Home > Books > Dead Until Dark (Sookie Stackhouse #1)(99)

Dead Until Dark (Sookie Stackhouse #1)(99)

Author:Charlaine Harris

“Fang or human?”

“Ah . . . fang.”

“Just one minute, please.”

The deep voice came back on the line after a moment. “What is the message, madam?”

That gave me pause.

“Please tell Mr. Compton that . . . my brother has been arrested, and I would appreciate it if he could come home as soon as his business is completed.”

“I have that down.” The sound of scribbling. “And your name again?”

“Stackhouse. Sookie Stackhouse.”

“All right, miss. I’ll see to it that he gets your message.”

“Thanks.”

And that was the only action I could think of to take, until I realized it would be much more practical to call Sid Matt Lancaster. He did his best to sound appalled to hear Jason was going to be arrested, said he’d hurry over to the hospital as soon as he got out of court that afternoon, and that he’d report back to me.

I drove back to the hospital to see if they’d let me sit with Jason until he became conscious. They wouldn’t. I wondered if he was already conscious, and they weren’t telling me. I saw Andy Bellefleur at the other end of the hall, and he turned and walked the other way.

Damn coward.

I went home because I couldn’t think of anything to do. I realized it wasn’t a workday for me anyway, and that was a good thing, though I didn’t really care too much at that point. It occurred to me that I wasn’t handling this as well as I ought, that I had been much steadier when Gran had died.

But that had been a finite situation. We would bury Gran, her killer would be arrested, we would go on. If the police seriously believed that Jason had killed Gran in addition to the other women, then the world was such a bad and chancy place that I wanted no part of it.

But I realized, as I sat and looked in front of me that long, long afternoon, that it was naivete like that that had led to Jason’s arrest. If I’d just gotten him into Sam’s trailer and cleaned him up, hidden the film until I found out what it contained, above all not called the ambulance . . . that had been what Sam had been thinking when he’d looked at me so doubtfully. However, Arlene’s arrival had kind of wiped out my options.
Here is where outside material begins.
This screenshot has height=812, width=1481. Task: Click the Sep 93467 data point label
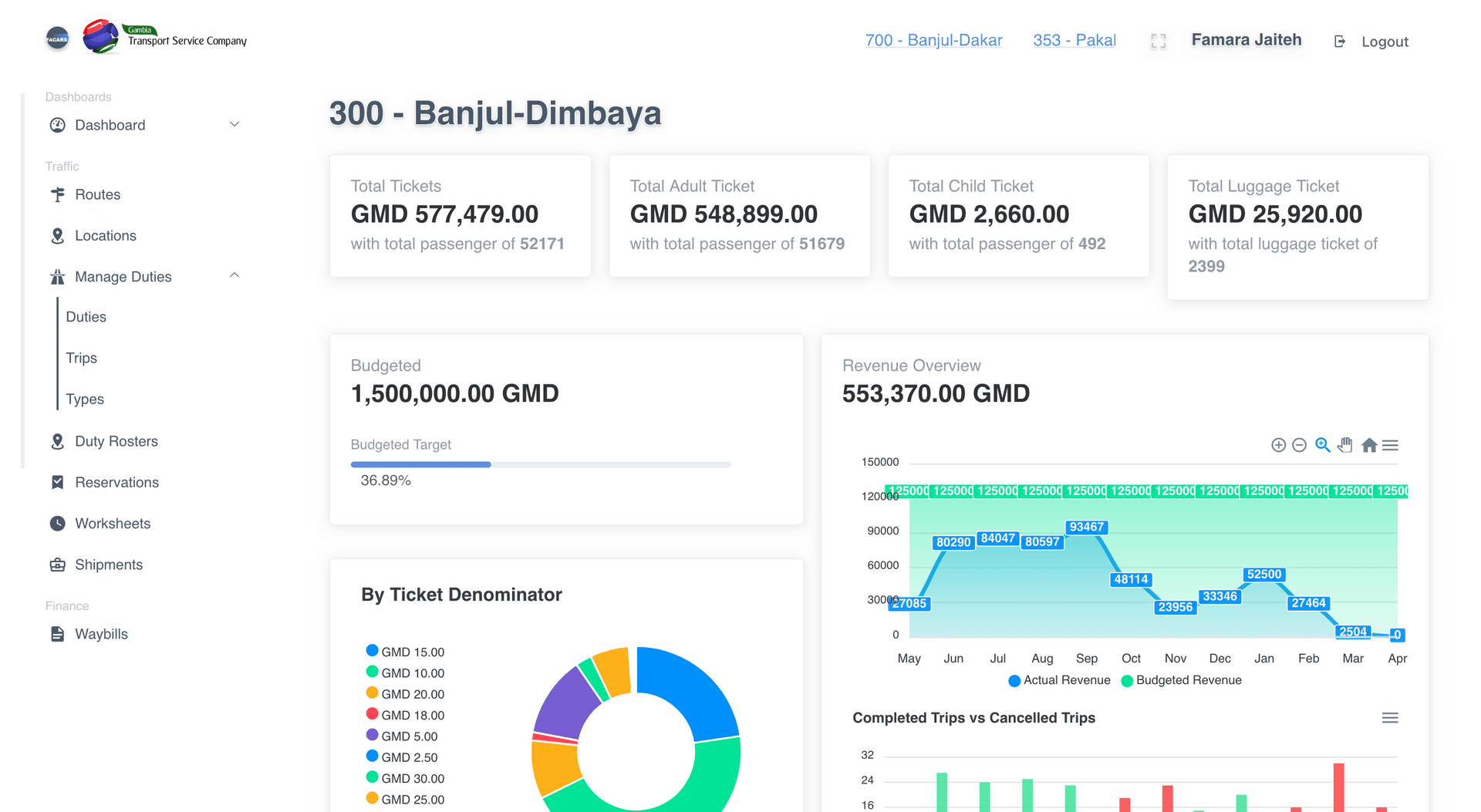click(x=1086, y=527)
I thought the phone would start ringing as soon as people heard.

But no one called.

They didn’t know what to say.

Sid Matt Lancaster came about four-thirty.

Without any preliminary, he told me, “They’ve arrested him. For first-degree murder.”
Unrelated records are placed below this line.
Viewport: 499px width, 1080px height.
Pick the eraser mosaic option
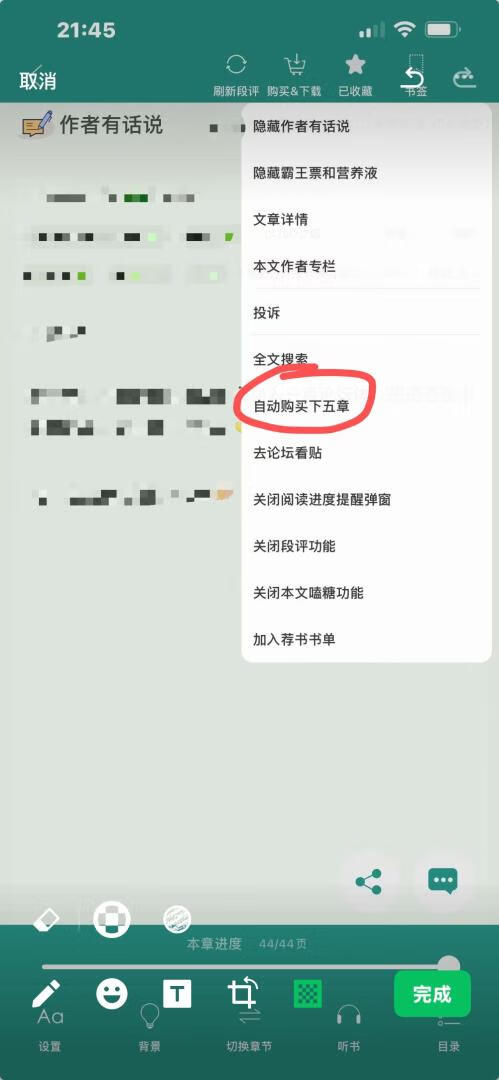tap(46, 919)
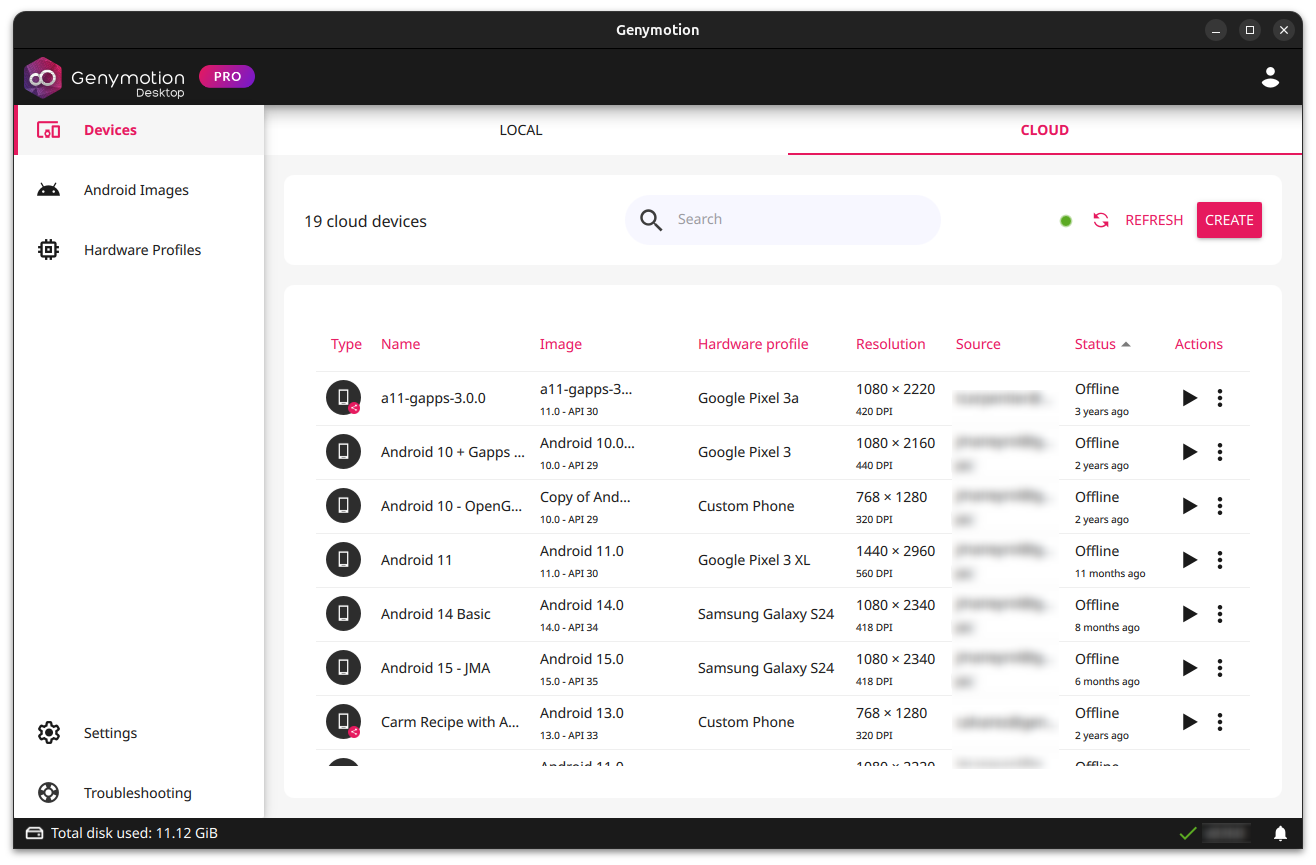1316x865 pixels.
Task: Switch to the LOCAL tab
Action: point(520,129)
I closed my eyes. When I opened them, Sid was regarding me with a shrewd expression on his mild face. His conservative black-framed glasses magnified his muddy brown eyes, and his jowls and sharp nose made him look a little like a bloodhound.

“What does he say?” I asked.

“He says that he was with Amy last night.”

I sighed.

“He says they went to bed together, that he had been with Amy before. He says he hadn’t seen Amy in a long time, that the last time they were together Amy was acting jealous about the other women he was seeing, really angry. So he was surprised when she approached him last night in Good Times. Jason says Amy acted funny all night, like she had an agenda he didn’t know about. He remembers having sex with her, he remembers them lying in bed having a drink afterward, then he remembers nothing until he woke up in the hospital.”

“He was set up,” I said firmly, thinking I sounded exactly like a bad made-for-TV movie.

“Of course.” Sid Matt’s eyes were as steady and assured as if he’d been at Amy Burley’s place last night.

Hell, maybe he had.

“Listen, Sid Matt.” I leaned forward and made him meet my eyes. “Even if I could somehow believe that Jason had killed Amy, and Dawn, and Maudette, I could never believe he would raise his finger to hurt my grandmother.”

“All right, then.” Sid Matt prepared to meet my thoughts, fair and square, his entire body proclaimed it. “Miss Sookie, let’s just assume for a minute that Jason did have some kind of involvement in those deaths. Perhaps, the police might think, your friend Bill Compton killed your grandmother since she was keeping you two apart.”

I tried to give the appearance of considering this piece of idiocy. “Well, Sid Matt, my grandmother liked Bill, and she was pleased I was seeing him.”

Until he put his game face back on, I saw stark disbelief in the lawyer’s eyes. He wouldn’t be at all happy if his daughter was seeing a vampire. He couldn’t imagine a responsible parent being anything but appalled. And he couldn’t imagine trying to convince a jury that my grandmother had been pleased I was dating a guy who wasn’t even alive, and furthermore was over a hundred years older than me.